When the slings and arrows of multiple sclerosis (MS) are accompanied by the missiles and mortars the world seems to hurl our way on a recurring basis, I sometimes find that I just … can’t.
Overwhelming news cycles overlap with trying MS symptoms. Difficult financial times are laminated with impending dread. Increased family commitments occur simultaneously with a lack of ability to fulfill them. The next plane we have responsibility for is taking off as we’re still trying to land this one.
And, if we let it, the world around us will demand more even if we are pulling a muscle trying to meet its current demands.
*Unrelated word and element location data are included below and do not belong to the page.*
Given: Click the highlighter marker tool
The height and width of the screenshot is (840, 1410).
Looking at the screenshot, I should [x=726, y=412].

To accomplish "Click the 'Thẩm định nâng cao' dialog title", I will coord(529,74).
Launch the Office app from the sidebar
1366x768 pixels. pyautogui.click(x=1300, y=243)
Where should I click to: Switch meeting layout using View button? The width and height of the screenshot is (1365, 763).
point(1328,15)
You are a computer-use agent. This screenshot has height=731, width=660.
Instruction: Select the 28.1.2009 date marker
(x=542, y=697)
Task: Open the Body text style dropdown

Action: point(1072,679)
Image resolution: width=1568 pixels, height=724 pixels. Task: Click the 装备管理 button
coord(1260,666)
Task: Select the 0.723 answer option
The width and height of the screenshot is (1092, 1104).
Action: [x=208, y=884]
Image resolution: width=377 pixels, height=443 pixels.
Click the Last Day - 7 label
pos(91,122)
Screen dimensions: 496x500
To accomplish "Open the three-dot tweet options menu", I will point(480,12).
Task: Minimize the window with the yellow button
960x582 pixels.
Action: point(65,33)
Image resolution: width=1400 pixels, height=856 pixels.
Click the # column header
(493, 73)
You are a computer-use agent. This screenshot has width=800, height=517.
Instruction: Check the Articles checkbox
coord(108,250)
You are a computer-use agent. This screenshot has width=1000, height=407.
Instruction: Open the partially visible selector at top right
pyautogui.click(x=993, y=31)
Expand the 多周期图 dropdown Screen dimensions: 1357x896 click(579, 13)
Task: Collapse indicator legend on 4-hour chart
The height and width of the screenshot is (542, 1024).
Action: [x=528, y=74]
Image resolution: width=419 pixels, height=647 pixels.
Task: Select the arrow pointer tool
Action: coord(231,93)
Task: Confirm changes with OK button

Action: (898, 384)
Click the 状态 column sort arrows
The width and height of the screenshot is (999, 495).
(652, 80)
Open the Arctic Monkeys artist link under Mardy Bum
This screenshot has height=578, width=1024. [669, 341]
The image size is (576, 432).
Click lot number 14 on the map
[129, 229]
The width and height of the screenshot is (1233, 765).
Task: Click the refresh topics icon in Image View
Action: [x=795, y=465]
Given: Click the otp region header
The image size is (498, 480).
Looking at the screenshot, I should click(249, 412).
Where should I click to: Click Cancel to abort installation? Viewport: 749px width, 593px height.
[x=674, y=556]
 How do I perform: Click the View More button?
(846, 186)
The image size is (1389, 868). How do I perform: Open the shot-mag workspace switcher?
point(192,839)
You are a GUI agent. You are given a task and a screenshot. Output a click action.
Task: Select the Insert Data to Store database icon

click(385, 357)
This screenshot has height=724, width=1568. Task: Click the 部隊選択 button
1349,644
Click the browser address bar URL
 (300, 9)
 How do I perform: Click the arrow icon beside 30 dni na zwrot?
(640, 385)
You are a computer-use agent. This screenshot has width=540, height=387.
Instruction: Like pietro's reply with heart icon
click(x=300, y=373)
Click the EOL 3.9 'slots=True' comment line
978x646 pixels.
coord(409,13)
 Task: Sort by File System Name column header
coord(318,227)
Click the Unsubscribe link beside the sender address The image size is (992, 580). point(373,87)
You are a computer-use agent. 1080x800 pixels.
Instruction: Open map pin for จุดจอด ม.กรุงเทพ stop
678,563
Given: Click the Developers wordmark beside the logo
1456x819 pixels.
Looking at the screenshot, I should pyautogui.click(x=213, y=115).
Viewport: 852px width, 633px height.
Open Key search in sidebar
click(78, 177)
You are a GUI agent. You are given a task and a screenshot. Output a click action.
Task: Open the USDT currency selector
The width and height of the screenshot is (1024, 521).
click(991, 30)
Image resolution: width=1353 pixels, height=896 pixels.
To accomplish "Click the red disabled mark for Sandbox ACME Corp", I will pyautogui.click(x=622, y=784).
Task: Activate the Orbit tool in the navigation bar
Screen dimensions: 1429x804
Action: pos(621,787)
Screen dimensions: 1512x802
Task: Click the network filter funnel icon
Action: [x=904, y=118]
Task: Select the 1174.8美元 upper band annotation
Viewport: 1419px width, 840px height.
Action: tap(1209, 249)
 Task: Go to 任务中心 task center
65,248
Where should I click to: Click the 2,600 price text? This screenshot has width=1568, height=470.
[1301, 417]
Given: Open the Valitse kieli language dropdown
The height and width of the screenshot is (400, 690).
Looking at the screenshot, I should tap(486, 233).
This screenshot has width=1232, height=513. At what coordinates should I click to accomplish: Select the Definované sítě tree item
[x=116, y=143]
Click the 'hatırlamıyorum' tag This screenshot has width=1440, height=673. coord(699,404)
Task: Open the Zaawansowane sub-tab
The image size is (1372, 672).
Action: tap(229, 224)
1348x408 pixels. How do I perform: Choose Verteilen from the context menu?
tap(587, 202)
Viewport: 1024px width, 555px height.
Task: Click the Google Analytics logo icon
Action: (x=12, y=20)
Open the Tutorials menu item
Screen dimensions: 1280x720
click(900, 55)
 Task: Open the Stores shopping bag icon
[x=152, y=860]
Sometimes it’s all just too much, and though there are no time-outs once you’ve graduated the second grade, I sometimes have to toss a yellow flag before I’m forced to throw in the towel altogether.
Let’s Not Wait for Society to Decide We Can Take a Break
You hear the phrase off and on in the public domain: “It’s okay to not be okay” — often after someone has succumbed to their own demons when the rest of the world thought they were getting on just fine.
It’s a commentary on society that we have to hear that we have permission to not be 100 percent all of the time. That we hear it in such aftermaths shows just how far society seems to expect us to push ourselves before it’s acceptable to grant ourselves a bit of grace.
Well, if we’re going to get on with anything close to a normal life within the normal that is our new normal, we’re going to have to give ourselves authorization to take a pass when it’s required to live well, rather than when it’s the only lifeline to living at all.
We Need to Give Ourselves Permission to Slow Down
MS is a disease that can make just about every part of our lives more difficult — from getting out of bed at the beginning of the day to staying alert and awake until we’re back in it to every thought, movement, and intention in between.
Multiple sclerosis will rasp away at a positive attitude, plane away our intentions, and poke holes in the buckets in which we carry around our aspirations.
If the world won’t allow us to stop — or at least acknowledge that we must slow down — when the weight of it all has shackled itself to our ankles, then we have to give ourselves the permission that society seems unable to grant.
Not everyone understands the challenges of living with a difficult disease. And even though those people have created some sort of ideal for themselves and have dosed it up with some inspiration porn as to how they think we should fit into their narrative, it’s just not healthful for us to allow.
Some Days MS Is in Control
Some days — contrary to the old MS adage that “MS doesn’t have me; I have MS” — multiple sclerosis does have me.
It’s not because I’m not trying hard enough. It’s not the fault of my diet or exercise regime or attitude or anything within my control. Some days, I’m just not going to meet the lowest expectations, let alone live up to some inflated American exceptionalism.
And that’s okay.
For it not to be all right with someone — anyone — is a warning that they don’t get me and they don’t get my disease. And that means they’ll not get any of me, as those are the people I take off my list rather quickly after more than two decades of finding my way with MS in tow.
Repeat After Me: It’s Okay to Not Be Okay
If you’re having a rough patch — a day, a week, or longer — I’m sorry. Those of us with MS get it, because we’ve all had those. To say MS is a difficult disease to live with is a pithy aphorism if ever I’ve heard one … and I’ve heard my share.
If you’re not okay right now, that’s okay. I say so because we don’t hear it often enough. It seems like the sort of given that we wouldn’t have to utter, let alone one that would be withheld. But because the world won’t say it to us, we need to say it, understand it, and be willing to accept it: It’s okay to not be okay.
And if you sense that I, too, need to reread these words today, tomorrow, and probably a number of times over the next years … you’re right.
Wishing you and your family the best of health.